W 2012 w Vancouver wynająłem auto Ford Flex. Po zajęciu miejsca kierowcy zauważyłem naklejoną blaszkę SYNC Powered by Microsoft. „No to możemy mieć kłopoty” zażartowałem do współpasażerek i pasażera – informatyków, byłych pracowników IBM-a, SAP-a, HP oraz EDS. Załadowaliśmy bagaże i zamknęliśmy ręką klapę. Chcieliśmy jechać, ale jakaś ikonka zaświeciła się na czerwono i auto nie ruszyło. Manuala nie było, więc ściągnęliśmy go z sieci na tablet – około 400 stron. Tamże znaleźliśmy, że klapę wolno zamykać tylko automatycznie. Ale zanim mogliśmy ją zamknąć przyciskiem, trzeba było zresetować obstacle detection. Zresetowaliśmy i mogliśmy jechać. Na trasie do Whistler, przy zjeździe z górki, na przedniej szybie wyświetlił się czerwony pasek i auto zaczęło hamować. No tak, radar wykrył przeszkodę – znajdujący się przed nami wjazd pod górę. W roku 2019 Ford, po narzekaniach wielu klientów, wymienił w sterownikach system Windows na QNX.

Coraz więcej fabrycznych parkingów jest zastawianych tysiącami prawie gotowych aut. „Prawie” oznacza obecnie brak w nich, z powodu ograniczeń w produkcji i transporcie z Chin, sterowników elektronicznych, czipów, automatyki cyfrowej – wyposażenia informatycznego kontrolującego pracę silnika i układów mechanicznych, a także mających wspomagać bezpieczne prowadzenie.
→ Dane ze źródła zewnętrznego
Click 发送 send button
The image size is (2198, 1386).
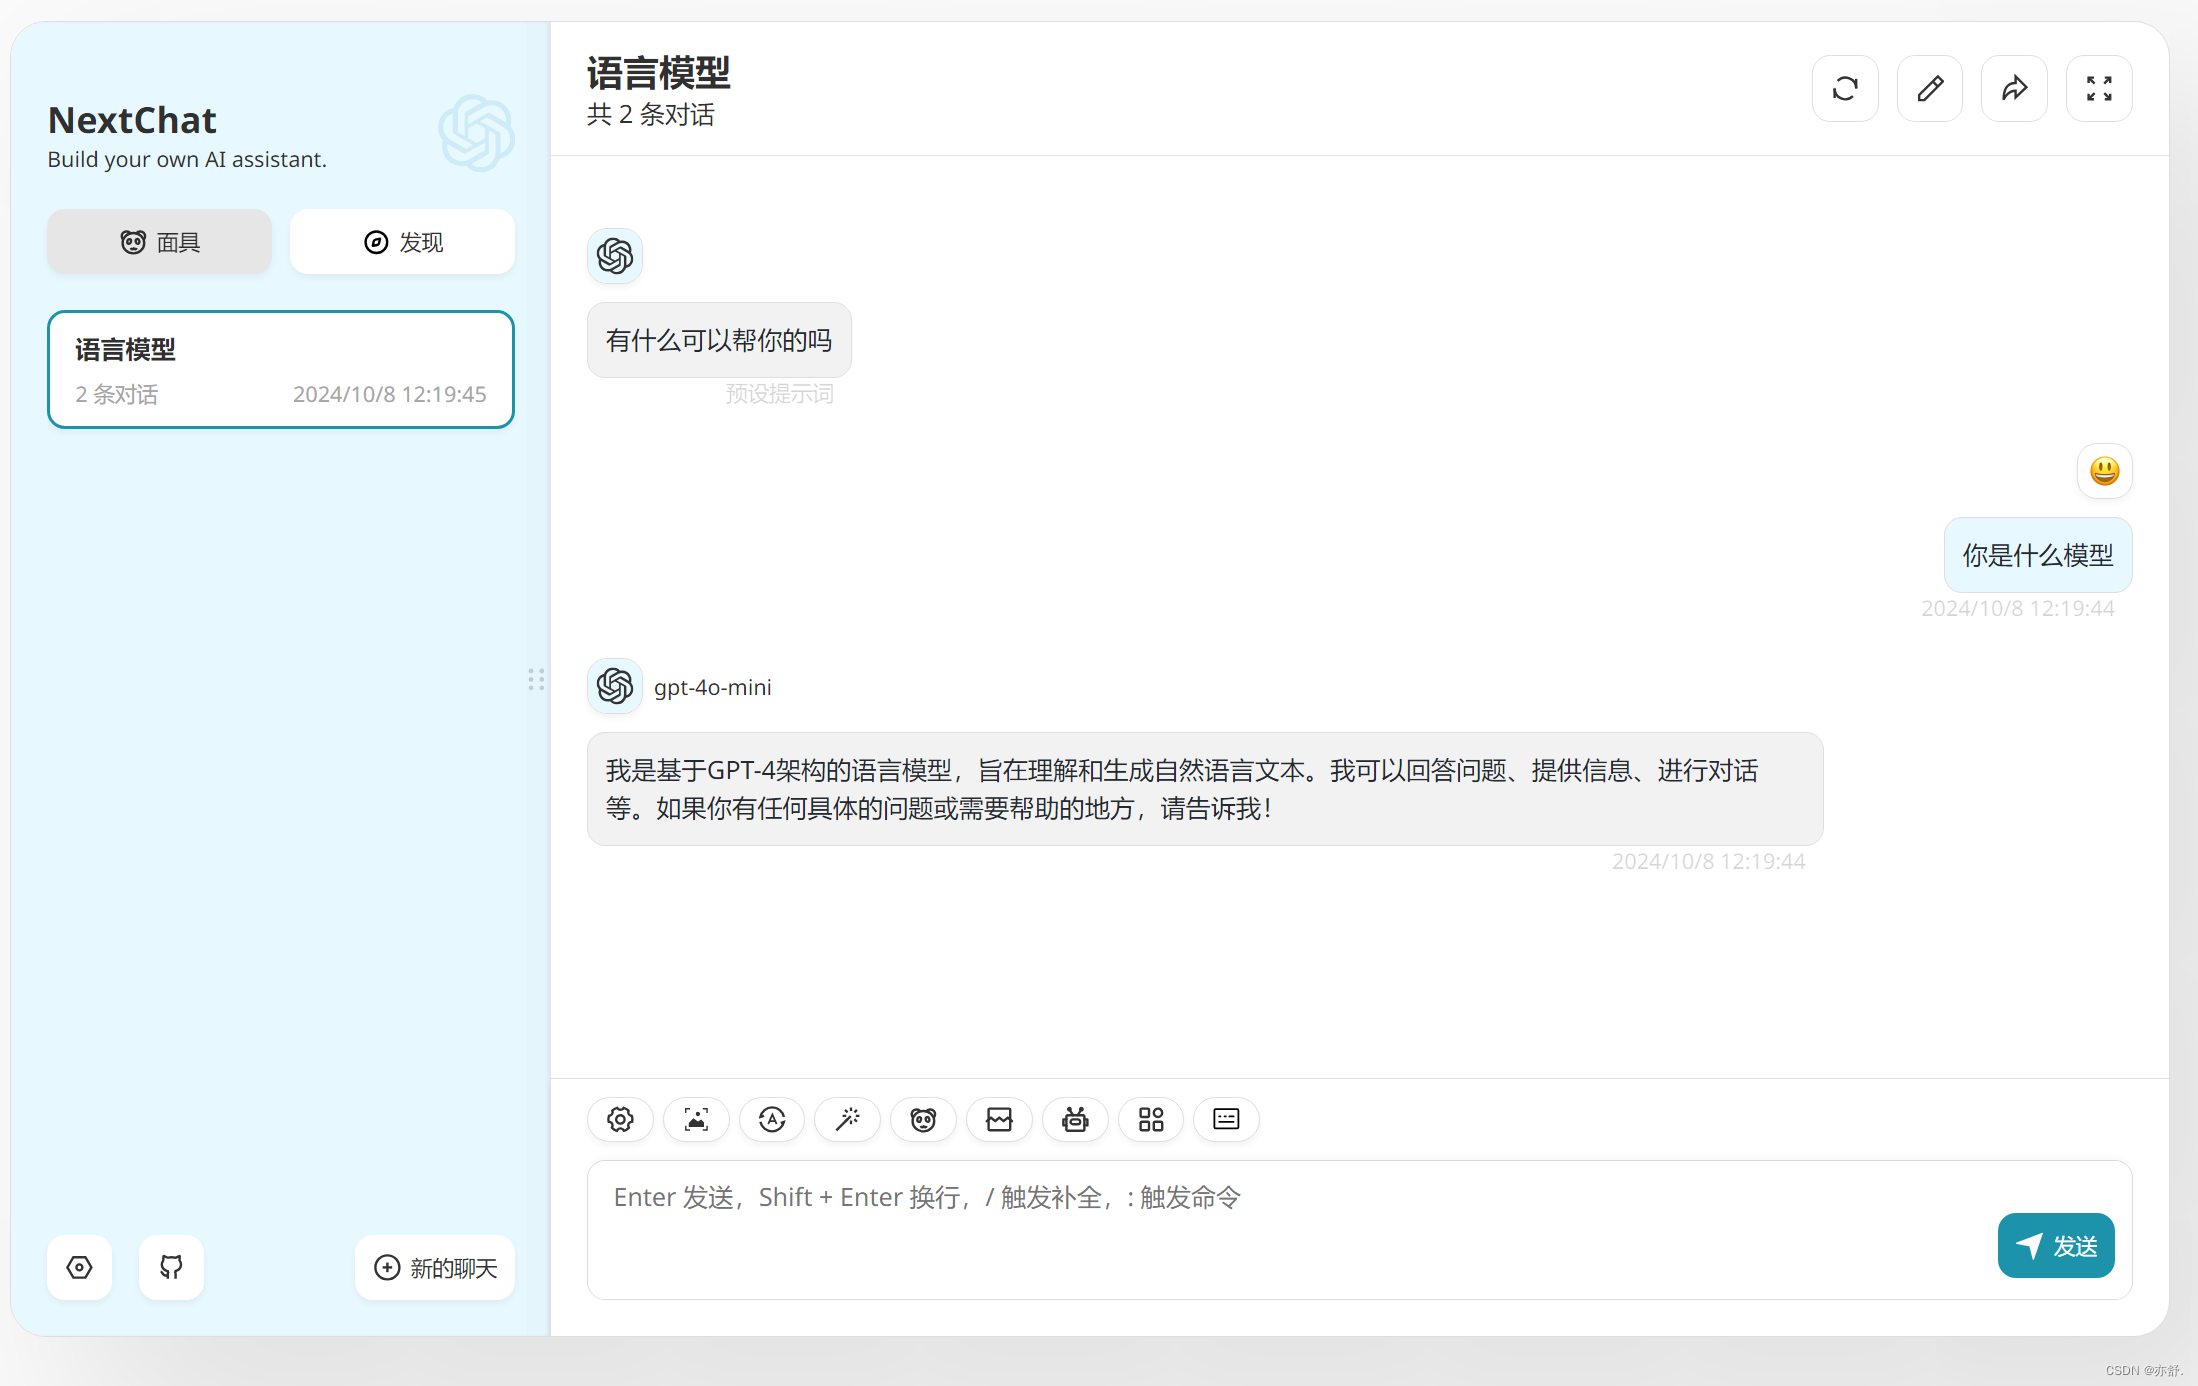2058,1242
A tu jeszcze Unia Europejska wprowadza od połowy 2022 roku wymóg wyposażenia aut osobowych w zaawansowane systemy bezpieczeństwa. Między innymi będą musiały być montowane systemy: dostosowania prędkości do odczytywanych znaków i hamowania awaryjnego, utrzymywania pojazdu na pasie ruchu, wykrywania obiektów przy cofaniu oraz w martwym polu, monitorowania uwagi kierowcy. Rzeczywiście, będą to pomocne układy do poruszania się w obszarze miast z prędkością 30 km/h, przy której już nie każdy tempomat działa.
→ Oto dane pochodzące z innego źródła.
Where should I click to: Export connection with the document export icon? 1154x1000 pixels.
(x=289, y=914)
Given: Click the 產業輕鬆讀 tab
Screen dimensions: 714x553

Wiele z tych elementów jest już opcjonalnie oferowanych w obecnie sprzedawanych modelach. Jednym, już prawie powszechnym systemem jest układ odczytywania znaków drogowych: ograniczenia prędkości i jego odwołania, oznaczenia drogi ekspresowej i autostrady, obszaru zabudowanego, strefy ruchu i zamieszkania, zakazu wyprzedzania i kilku innych, zależnie od wersji układu. Odczytany znak jest wyświetlany w postaci ikonki na wyświetlaczu na konsoli. W przypadku naruszenia zakazu przedstawionego na znaku, ikonka zmienia się w postać ostrzegawczą z ewentualnym sygnałem akustycznym (to może być dość denerwujące). Niestety układ może też nie rozpoznać znaku, na przykład gdy są złe warunki atmosferyczne, na ostrym zakręcie czy za skrzyżowaniem. W moim aucie układ nie rozpoznaje odwołania ograniczenia prędkości za skrzyżowaniem, nie zawsze też rozpoznaje drogę ekspresową, pozostając z ograniczeniem 40 km z wjazdu. W podręcznikach sugerują sprzężenie układu z wyświetlaniem znaków przez nawigację, ale wtedy po co ten układ? Niestety, kierowcy dalej pozostaje dokładne obserwowanie drogi, bo dla policjanta ważne są znaki rzeczywiste, a nie te wyświetlane.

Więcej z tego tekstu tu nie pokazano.